Esqueça a embalagem colorida. O produto que entra no carrinho para alimentar seu filho tem quatro chances em cinco de ser ultraprocessado, e metade desses itens nem sequer cumpre o mínimo de nutrição que os pediatras recomendam. A análise dos alimentos infantis vendidos no Brasil mostra um mercado que aprendeu a vender confiança sem entregar nutrição.
O que realmente está sendo vendido aqui
Ultraprocessado não é um rótulo genérico. São produtos com aditivos, conservantes e açúcares adicionados que transformam o ingrediente original a ponto de ele não ser mais reconhecível. E eles não convivem com a comida de verdade, eles ocupam o lugar dela no prato da criança.
Os 80% de participação na prateleira mostram o tamanho da captura. Dentro desse recorte, 50% dos produtos ficam abaixo das recomendações mínimas de vitaminas, minerais e proteína necessárias para o desenvolvimento infantil. Ou seja, boa parte da categoria infantil não é nem alimento funcional nem alimento básico. É apenas produto.
A embalagem virou o produto
Personagem licenciado, cor forte, promessa na frente do pacote. Marcas construíram décadas de vantagem competitiva no design da embalagem enquanto a formulação ficou em segundo plano. Funcionou porque a decisão de compra infantil é emocional e rápida.
O problema é que essa vantagem está com prazo de validade. Consumidor com informação nutricional na mão muda o critério de escolha, e o setor que apostou tudo no apelo visual vai descobrir que construiu um ativo frágil.
O custo que ninguém coloca na planilha
Os especialistas apontam risco maior de obesidade, cáries e deficiências nutricionais em crianças expostas cedo aos ultraprocessados. Isso afeta crescimento e aprendizado, e é aí que a conta sai do supermercado e entra na saúde pública, na produtividade futura, no sistema inteiro.

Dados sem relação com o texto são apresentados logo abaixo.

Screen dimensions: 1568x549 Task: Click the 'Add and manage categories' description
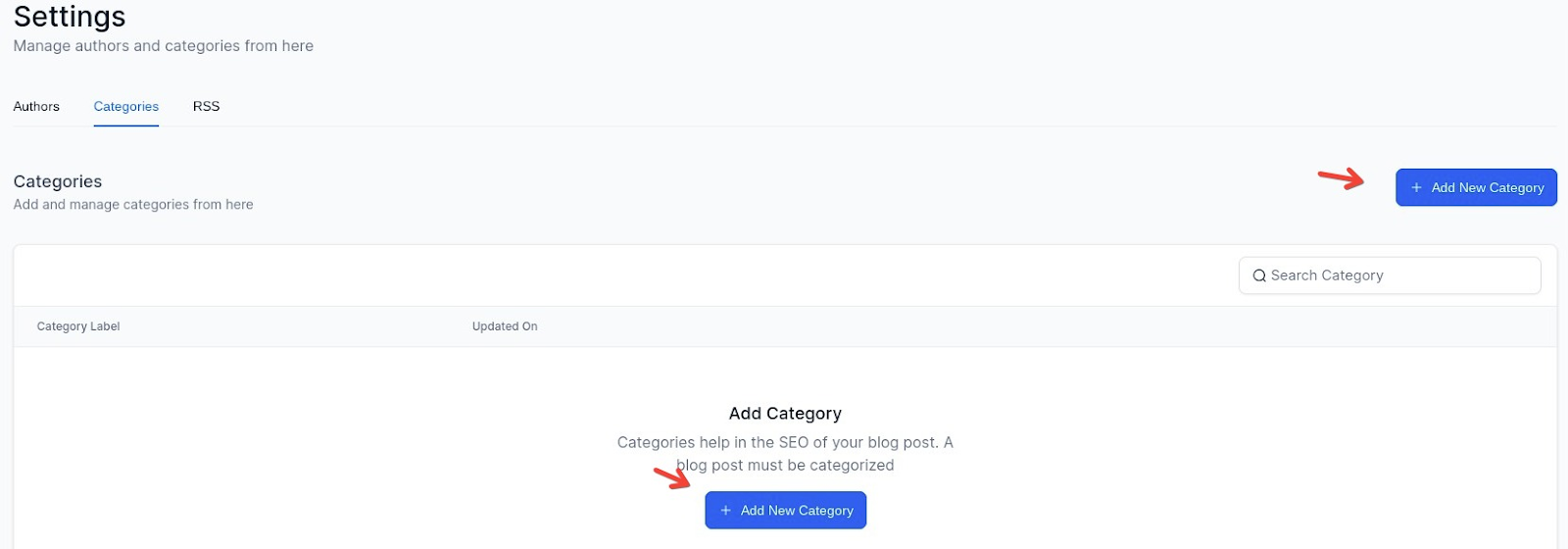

Para quem opera no mercado de bem-estar, esse é um campo aberto. Nutrição infantil de verdade, com ingredientes simples e rótulo legível, ainda é um nicho subatendido em um segmento gigante. Quem entrar nele com produto honesto não está fazendo caridade, está pegando território.
Ler rótulo deixou de ser cuidado de mãe zelosa e virou competência básica de consumo. E toda vez que o consumidor ganha essa competência, o mercado é obrigado a se reorganizar. A pergunta que fica para as marcas é simples. Você quer estar do lado que precisa esconder a lista de ingredientes ou do lado que a usa como argumento de venda?